O apoio evangélico a Milei acontece apesar de ele não se encaixar no molde típico de um candidato religioso. Conhecido por sua linguagem grosseira e falta de frequência a eventos religiosos, afirma se comunicar mediunicamente com seu cachorro falecido, Conan. Essa incongruência sugere que o apoio dos evangélicos a Milei não se baseia em afinidades religiosas, mas sim em um forte rechaço à esquerda.
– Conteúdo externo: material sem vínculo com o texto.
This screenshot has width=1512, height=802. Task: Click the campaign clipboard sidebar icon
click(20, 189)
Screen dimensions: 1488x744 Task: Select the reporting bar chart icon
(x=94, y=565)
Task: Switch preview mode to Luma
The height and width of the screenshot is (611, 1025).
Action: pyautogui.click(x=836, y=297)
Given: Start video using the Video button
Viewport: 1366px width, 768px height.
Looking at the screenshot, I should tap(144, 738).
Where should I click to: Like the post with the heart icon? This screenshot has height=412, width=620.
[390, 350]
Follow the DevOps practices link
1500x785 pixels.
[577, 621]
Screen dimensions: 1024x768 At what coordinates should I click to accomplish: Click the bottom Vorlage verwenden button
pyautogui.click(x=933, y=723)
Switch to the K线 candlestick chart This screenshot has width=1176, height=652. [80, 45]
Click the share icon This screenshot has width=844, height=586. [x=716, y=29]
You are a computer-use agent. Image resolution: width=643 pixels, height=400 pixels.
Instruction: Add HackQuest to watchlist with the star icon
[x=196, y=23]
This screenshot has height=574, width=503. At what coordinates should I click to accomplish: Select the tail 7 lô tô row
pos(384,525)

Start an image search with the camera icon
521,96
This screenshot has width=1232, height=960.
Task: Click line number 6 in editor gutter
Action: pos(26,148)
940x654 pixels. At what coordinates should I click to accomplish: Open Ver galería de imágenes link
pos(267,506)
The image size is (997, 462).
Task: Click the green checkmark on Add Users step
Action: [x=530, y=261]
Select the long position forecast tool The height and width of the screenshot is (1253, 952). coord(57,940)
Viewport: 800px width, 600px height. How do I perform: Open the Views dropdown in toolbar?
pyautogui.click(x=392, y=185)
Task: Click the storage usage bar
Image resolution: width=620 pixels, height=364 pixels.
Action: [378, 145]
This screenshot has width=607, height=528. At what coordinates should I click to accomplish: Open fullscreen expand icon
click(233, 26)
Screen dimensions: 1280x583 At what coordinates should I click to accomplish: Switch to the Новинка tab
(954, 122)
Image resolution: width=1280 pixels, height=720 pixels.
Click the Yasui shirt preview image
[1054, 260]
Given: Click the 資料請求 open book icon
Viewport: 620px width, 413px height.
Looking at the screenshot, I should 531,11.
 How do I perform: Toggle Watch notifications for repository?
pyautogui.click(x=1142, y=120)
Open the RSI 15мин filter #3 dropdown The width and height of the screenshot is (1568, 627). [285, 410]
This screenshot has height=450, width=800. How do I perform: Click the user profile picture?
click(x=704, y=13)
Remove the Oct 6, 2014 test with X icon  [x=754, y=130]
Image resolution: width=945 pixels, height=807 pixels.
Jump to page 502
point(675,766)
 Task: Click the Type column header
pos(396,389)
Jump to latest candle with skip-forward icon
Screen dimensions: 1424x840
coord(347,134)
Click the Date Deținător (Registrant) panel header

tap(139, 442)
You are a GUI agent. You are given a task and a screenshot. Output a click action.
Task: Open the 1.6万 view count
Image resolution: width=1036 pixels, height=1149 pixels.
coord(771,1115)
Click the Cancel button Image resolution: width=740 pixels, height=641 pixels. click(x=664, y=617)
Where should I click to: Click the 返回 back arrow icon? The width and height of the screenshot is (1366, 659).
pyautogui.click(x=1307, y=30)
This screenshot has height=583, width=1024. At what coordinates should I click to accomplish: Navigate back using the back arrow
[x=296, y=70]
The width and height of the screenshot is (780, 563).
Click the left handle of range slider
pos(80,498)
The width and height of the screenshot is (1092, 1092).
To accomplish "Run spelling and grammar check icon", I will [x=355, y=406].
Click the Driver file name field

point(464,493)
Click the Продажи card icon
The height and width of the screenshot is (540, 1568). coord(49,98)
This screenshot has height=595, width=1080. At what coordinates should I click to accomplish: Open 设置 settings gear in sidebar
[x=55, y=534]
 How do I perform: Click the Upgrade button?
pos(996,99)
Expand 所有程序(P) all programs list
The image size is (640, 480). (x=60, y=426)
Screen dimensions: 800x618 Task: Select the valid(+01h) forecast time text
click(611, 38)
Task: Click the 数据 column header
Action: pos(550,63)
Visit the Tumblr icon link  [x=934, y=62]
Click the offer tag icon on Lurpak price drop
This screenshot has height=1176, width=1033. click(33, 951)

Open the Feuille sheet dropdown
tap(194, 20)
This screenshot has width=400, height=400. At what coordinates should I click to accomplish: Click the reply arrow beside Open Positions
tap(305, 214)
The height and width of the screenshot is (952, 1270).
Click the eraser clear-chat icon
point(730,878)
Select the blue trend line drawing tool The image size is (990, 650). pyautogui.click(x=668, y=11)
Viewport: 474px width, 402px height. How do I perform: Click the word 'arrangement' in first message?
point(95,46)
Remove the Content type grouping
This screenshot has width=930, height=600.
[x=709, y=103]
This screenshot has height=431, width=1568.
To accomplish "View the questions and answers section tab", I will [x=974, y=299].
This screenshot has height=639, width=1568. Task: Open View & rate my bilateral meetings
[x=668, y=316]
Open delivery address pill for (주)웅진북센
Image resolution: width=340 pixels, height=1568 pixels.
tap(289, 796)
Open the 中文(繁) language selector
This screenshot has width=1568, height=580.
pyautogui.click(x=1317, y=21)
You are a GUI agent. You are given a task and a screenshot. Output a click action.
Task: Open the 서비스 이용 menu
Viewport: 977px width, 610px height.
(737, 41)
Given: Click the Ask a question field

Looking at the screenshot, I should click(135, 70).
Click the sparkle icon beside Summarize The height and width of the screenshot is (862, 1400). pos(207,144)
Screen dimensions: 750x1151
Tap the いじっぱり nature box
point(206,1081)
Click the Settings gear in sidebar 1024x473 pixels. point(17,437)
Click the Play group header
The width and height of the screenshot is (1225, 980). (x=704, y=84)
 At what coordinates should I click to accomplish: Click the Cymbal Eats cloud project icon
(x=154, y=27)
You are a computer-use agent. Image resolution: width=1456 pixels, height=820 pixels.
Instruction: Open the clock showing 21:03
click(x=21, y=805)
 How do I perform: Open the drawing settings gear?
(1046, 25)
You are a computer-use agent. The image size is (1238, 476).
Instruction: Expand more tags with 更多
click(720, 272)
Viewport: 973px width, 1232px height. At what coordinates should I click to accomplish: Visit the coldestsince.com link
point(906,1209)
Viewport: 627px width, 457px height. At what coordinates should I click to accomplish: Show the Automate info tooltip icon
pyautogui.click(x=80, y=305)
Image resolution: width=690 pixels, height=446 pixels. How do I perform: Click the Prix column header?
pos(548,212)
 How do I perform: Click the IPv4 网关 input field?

E aí está o pulo do gato. De acordo com a última Pesquisa Nacional sobre Crenças e Atitudes Religiosas, o número de argentinos que se identificam como cristãos evangélicos passou de 9% em 2008 para 15,3% em 2019, números que estudiosos hoje admitem passar de 20%.
Paralelamente, a parcela da população que se identifica com o Catolicismo caiu de 76,5% para 62,5% no mesmo período, uma queda livre, como a que experimentamos aqui. Um estudo do Ipea (Instituto de Pesquisa Econômica Aplicada), mostrou que em 2021, as 87,5 mil igrejas evangélicas com CNPJ representavam sete em cada dez estabelecimentos religiosos formalizados no país, enquanto católicas eram 11% do total. Um salto e tanto em relação a 1998, primeiro ano contemplado na pesquisa. Os locais de culto evangélicos somavam, então, 26,6 mil, ou 54,5% do todo.
Como Bolsonaro, Milei também explora a ideia de, além do poder dado pelas urnas, ter um mandato divino. O argentino, que estuda a Torá, costuma citar frases bíblicas e às vezes o faz em hebraico. Assim como Bolsonaro, Milei se declara católico, mas vai a eventos evangélicos com frequência. Não se conhece nenhum conselheiro de Milei que seja Testemunha de Jeová. Para eles, o fim do mundo está próximo. Para os argentinos, o inferno ainda dura mais pelo menos quatro anos, mas pode acabar antes.